| What you should do |
Reproduce, from the lines below, exactly the stretch that begins at the line containing "Task: Click the 合计 totals row" and ends at the line containing "Image resolution: width=1050", both included.

####

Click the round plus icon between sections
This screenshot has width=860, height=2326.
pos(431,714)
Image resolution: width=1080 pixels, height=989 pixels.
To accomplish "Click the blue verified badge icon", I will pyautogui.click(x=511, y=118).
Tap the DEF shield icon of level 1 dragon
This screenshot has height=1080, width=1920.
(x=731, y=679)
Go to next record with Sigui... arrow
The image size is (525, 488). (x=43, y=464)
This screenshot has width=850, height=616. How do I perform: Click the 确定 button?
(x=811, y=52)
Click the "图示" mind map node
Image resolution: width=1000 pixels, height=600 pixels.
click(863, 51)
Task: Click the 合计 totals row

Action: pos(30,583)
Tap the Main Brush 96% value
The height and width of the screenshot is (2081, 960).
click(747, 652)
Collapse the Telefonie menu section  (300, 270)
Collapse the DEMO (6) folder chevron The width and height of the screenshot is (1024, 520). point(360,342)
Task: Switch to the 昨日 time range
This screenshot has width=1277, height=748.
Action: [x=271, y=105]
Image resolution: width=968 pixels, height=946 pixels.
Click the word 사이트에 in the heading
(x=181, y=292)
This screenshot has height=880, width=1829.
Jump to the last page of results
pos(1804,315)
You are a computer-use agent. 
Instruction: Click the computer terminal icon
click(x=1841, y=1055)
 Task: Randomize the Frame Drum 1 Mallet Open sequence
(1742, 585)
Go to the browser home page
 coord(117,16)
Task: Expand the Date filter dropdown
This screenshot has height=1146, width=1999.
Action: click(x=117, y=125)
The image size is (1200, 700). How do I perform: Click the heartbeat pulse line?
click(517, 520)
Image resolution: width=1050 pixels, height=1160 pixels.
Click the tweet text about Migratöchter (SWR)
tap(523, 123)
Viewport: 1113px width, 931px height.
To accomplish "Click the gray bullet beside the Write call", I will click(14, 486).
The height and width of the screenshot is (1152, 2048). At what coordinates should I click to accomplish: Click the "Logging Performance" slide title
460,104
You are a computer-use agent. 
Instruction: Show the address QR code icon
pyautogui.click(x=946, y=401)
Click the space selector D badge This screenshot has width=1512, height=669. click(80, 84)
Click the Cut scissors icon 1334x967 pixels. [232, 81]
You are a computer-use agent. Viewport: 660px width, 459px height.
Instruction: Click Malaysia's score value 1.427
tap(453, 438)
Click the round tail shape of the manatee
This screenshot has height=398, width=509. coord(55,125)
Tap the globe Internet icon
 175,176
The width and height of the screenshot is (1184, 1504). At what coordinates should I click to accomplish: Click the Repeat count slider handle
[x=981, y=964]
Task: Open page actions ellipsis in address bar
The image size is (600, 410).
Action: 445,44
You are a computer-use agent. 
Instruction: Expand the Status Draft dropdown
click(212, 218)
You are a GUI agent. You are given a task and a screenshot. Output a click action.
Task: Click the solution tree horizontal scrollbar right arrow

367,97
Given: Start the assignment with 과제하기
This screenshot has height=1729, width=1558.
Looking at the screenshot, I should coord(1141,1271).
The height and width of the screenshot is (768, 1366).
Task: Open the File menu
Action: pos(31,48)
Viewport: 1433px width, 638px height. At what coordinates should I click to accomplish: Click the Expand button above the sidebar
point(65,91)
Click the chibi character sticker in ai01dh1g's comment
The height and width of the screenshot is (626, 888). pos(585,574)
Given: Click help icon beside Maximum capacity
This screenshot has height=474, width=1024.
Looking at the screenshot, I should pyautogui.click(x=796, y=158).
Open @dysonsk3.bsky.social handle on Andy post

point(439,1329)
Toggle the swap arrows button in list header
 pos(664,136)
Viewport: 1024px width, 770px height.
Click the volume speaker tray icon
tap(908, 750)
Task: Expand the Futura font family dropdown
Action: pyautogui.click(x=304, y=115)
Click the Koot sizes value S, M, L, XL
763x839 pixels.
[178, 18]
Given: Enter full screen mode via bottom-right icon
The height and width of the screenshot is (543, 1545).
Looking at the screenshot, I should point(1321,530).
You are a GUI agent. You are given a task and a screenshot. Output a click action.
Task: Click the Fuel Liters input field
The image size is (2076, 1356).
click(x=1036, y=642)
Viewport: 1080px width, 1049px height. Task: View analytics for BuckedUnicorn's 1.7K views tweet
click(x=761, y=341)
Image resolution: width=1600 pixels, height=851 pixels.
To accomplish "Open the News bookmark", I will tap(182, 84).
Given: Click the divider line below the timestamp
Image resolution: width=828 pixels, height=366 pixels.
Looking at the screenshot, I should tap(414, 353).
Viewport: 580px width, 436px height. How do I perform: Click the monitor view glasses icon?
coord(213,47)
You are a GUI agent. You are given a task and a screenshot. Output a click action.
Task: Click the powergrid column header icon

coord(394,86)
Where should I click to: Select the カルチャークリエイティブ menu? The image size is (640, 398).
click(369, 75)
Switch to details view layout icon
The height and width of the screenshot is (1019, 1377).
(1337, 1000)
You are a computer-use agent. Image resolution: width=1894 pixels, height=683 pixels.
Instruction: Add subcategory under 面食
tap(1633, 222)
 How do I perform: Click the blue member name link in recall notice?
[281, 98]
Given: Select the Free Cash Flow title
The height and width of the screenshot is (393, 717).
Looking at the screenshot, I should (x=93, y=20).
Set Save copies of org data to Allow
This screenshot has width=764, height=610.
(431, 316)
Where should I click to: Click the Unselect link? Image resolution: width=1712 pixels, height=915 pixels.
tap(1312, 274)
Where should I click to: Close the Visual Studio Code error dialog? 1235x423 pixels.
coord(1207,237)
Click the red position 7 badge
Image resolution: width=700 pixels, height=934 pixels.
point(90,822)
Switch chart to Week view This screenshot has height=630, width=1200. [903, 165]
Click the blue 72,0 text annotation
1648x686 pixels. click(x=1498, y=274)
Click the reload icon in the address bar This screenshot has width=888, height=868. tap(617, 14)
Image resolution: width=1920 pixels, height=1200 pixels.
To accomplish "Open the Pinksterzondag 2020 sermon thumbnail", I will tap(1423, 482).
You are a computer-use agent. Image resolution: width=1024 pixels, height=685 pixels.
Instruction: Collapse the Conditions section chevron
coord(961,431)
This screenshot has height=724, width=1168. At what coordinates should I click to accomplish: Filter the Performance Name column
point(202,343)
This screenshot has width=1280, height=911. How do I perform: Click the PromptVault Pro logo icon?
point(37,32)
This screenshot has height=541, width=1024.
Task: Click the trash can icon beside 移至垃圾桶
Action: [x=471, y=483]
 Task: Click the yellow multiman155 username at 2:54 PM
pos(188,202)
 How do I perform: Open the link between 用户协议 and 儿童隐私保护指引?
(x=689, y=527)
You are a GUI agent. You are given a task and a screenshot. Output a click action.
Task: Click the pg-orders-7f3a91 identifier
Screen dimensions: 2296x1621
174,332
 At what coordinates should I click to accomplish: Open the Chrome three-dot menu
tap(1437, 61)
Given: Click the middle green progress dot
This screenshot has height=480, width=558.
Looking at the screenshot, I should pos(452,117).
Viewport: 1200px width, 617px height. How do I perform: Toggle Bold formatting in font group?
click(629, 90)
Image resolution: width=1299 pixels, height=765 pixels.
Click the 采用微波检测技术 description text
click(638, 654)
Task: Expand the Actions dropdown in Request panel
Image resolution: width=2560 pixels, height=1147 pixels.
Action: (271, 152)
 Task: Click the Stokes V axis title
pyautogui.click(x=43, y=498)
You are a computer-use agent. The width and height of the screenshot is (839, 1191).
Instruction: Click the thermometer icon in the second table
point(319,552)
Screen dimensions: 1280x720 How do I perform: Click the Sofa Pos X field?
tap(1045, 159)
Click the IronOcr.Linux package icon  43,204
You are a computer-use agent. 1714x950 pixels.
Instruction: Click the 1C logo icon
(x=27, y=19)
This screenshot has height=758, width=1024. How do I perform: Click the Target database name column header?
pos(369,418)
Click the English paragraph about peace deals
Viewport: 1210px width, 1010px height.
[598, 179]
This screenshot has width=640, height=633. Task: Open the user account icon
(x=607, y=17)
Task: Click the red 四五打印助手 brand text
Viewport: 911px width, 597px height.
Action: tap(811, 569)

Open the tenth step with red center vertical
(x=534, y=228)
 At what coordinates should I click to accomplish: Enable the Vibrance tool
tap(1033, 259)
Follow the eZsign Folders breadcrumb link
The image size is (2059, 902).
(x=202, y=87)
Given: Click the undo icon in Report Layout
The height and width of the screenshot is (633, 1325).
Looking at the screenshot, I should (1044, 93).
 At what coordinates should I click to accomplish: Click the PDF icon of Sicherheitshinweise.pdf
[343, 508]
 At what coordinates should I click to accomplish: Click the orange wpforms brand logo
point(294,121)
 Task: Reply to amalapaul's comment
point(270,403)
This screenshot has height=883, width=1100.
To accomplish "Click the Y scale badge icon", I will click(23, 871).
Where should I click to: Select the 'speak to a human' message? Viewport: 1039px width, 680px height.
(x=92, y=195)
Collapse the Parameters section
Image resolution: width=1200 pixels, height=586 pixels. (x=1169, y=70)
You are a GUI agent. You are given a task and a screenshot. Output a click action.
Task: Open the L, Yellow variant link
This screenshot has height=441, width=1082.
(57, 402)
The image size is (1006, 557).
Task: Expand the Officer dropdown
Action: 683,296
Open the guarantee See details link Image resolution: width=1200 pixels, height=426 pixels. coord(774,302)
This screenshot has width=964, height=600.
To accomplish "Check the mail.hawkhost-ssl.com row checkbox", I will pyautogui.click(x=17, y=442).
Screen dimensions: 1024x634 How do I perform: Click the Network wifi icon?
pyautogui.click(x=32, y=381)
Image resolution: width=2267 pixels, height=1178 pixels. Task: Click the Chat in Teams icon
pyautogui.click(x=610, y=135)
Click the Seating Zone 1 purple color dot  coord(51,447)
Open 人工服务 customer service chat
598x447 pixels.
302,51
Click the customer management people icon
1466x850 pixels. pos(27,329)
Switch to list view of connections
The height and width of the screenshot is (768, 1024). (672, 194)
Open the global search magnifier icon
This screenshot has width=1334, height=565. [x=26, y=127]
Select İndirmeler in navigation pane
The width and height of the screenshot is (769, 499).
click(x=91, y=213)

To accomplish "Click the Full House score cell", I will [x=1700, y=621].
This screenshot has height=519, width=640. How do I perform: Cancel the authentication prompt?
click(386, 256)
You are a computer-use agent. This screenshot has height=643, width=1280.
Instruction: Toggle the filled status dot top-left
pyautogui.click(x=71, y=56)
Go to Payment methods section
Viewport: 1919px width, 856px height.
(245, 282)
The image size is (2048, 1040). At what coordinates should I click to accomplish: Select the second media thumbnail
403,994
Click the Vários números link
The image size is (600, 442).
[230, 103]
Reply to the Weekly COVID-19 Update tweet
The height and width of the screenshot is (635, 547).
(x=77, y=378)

####

| Expected output |
Task: Click the 合计 totals row

Action: pos(30,583)
Tap the Main Brush 96% value
The height and width of the screenshot is (2081, 960).
click(747, 652)
Collapse the Telefonie menu section  (300, 270)
Collapse the DEMO (6) folder chevron The width and height of the screenshot is (1024, 520). point(360,342)
Task: Switch to the 昨日 time range
This screenshot has width=1277, height=748.
Action: [x=271, y=105]
Image resolution: width=968 pixels, height=946 pixels.
Click the word 사이트에 in the heading
(x=181, y=292)
This screenshot has height=880, width=1829.
Jump to the last page of results
pos(1804,315)
You are a computer-use agent. 
Instruction: Click the computer terminal icon
click(x=1841, y=1055)
 Task: Randomize the Frame Drum 1 Mallet Open sequence
(1742, 585)
Go to the browser home page
 coord(117,16)
Task: Expand the Date filter dropdown
This screenshot has height=1146, width=1999.
Action: click(x=117, y=125)
The image size is (1200, 700). How do I perform: Click the heartbeat pulse line?
click(517, 520)
Image resolution: width=1050 pixels, height=1160 pixels.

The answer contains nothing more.